Необходимо одушевить его горячим общехристианским чувством, замкнуть его в те готовые формы, к которым не напрасно же в былое даже время пришли не менее, если не более его одушевленные христиане первых веков. Видно, это оказалось и в то время неизбежным для сохранения и постоянного подновления любви, энтузиазма и т. д.

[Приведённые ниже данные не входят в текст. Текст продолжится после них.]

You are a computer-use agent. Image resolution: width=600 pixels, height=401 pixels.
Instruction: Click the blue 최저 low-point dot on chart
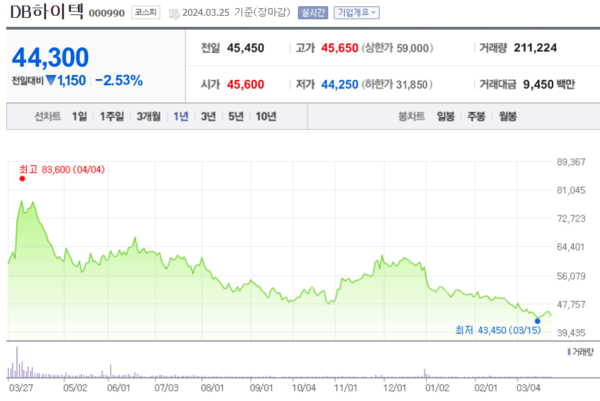(x=537, y=320)
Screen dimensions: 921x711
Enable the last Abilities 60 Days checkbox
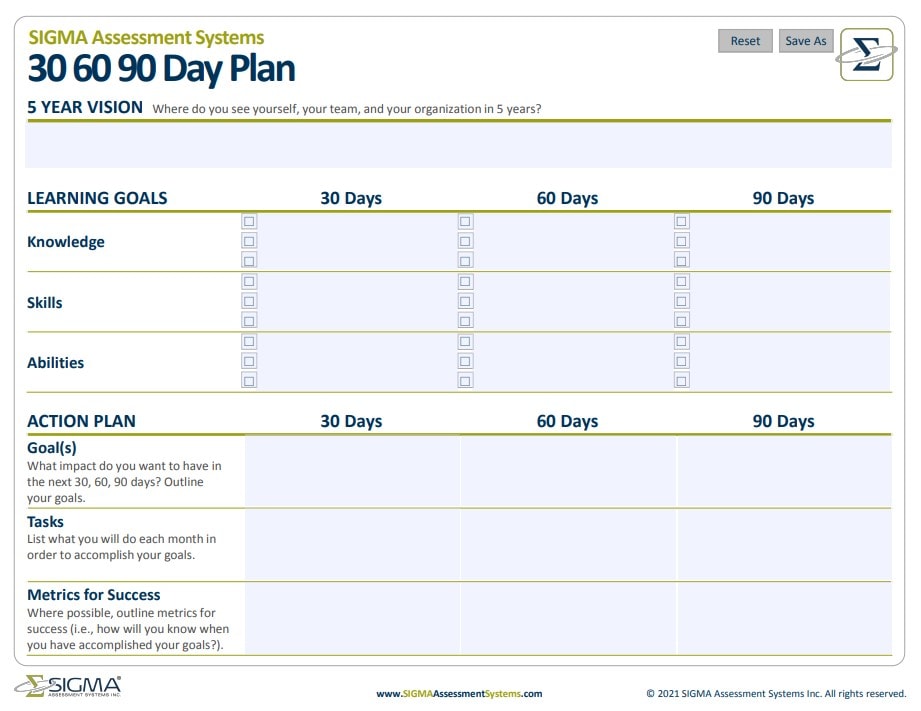[465, 380]
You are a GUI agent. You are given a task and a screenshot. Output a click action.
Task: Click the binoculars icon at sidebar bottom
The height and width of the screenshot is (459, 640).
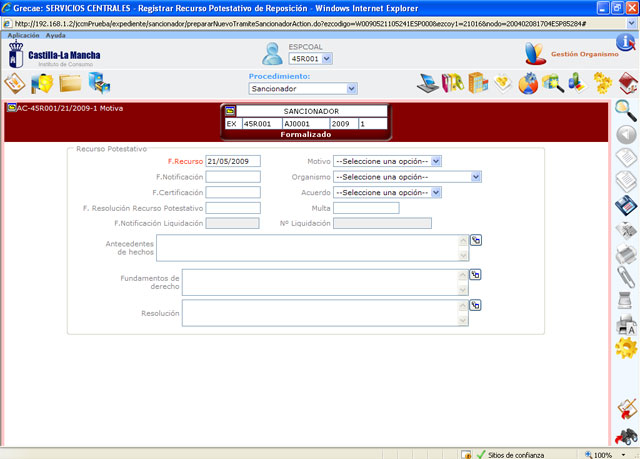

Нелюбовь к обрядности вообще, характеризующая наше время, есть одно из проявлений того духа разрушения, который овладел человечеством с конца XVIII века. Не только в религии, но и в светской жизни, как быть без правил, обряда ит, д.) Я помню, поэт Алмазов[559] в предисловии своем к переводу поэмы о Роланде говорит, что в это первоначальное время рыцарство было исполнено лиризма и не впало еще в обрядность. Но если бы рыцарство «не впало» в нее, то идея его, не находя себе позднее готовых форм для постоянного подновления в людях этих чувств, которые были — бы подобны первоначальным, исчезло бы через какие-нибудь сто лет после зарождения. А благодаря тому, что обряды и формы, правила, рыцарские идеи жили на Западе очень долго, при новых условиях жизни перешли отчасти к нам и живут даже до сих пор. Например, дуэль; нельзя не уважать дуэли, это дело благородное и трагическое, и у меня, например, сложилось издавна насчет оскорблений такая постепенность: лучше всего, конечно, «подставить ланиту» по-евангельски оскорбителю (но и то при действительной вере); потом дуэль; потом самому по-русски побить, если в силах; ну, а уж мировому жаловаться, «в политию тащить», как советует Молотов[560] у Помяловского, тут ни христианского, ни малодушного ничего нет, а прямо хамство! и, конечно, многие будут и в наше время со мной согласны. Это я говорю к тому, до чего сохранение обычаев, правил и обрядов важно для долгой жизненности чувств, их создавших. Первоначально идеи и чувства создают формы; потом формы подновляют и охраняют эти же идеи и чувства. Этому же условию надо приписать и то, что протестантство, которое веками гораздо моложе католичества, одряхлело несравненно больше его. (…)

Да и вообще в наше время спутанности и неясности понятий без более короткого знакомства с монашеством трудно и православным настоящим быть. Монашество наводит на сущность дела: Бог и я, мое спасение, а потом уж что Бог даст, отречение от жизни или христианское ей служение. Мария (хороший монах) или Марфа[561] (верующий добросовестный мирянин). Симеон Столпник[562] или Филарет Милостивый[563]. Мария Египетская[564] или св. Олимпиада[565] (она занималась благодеяниями).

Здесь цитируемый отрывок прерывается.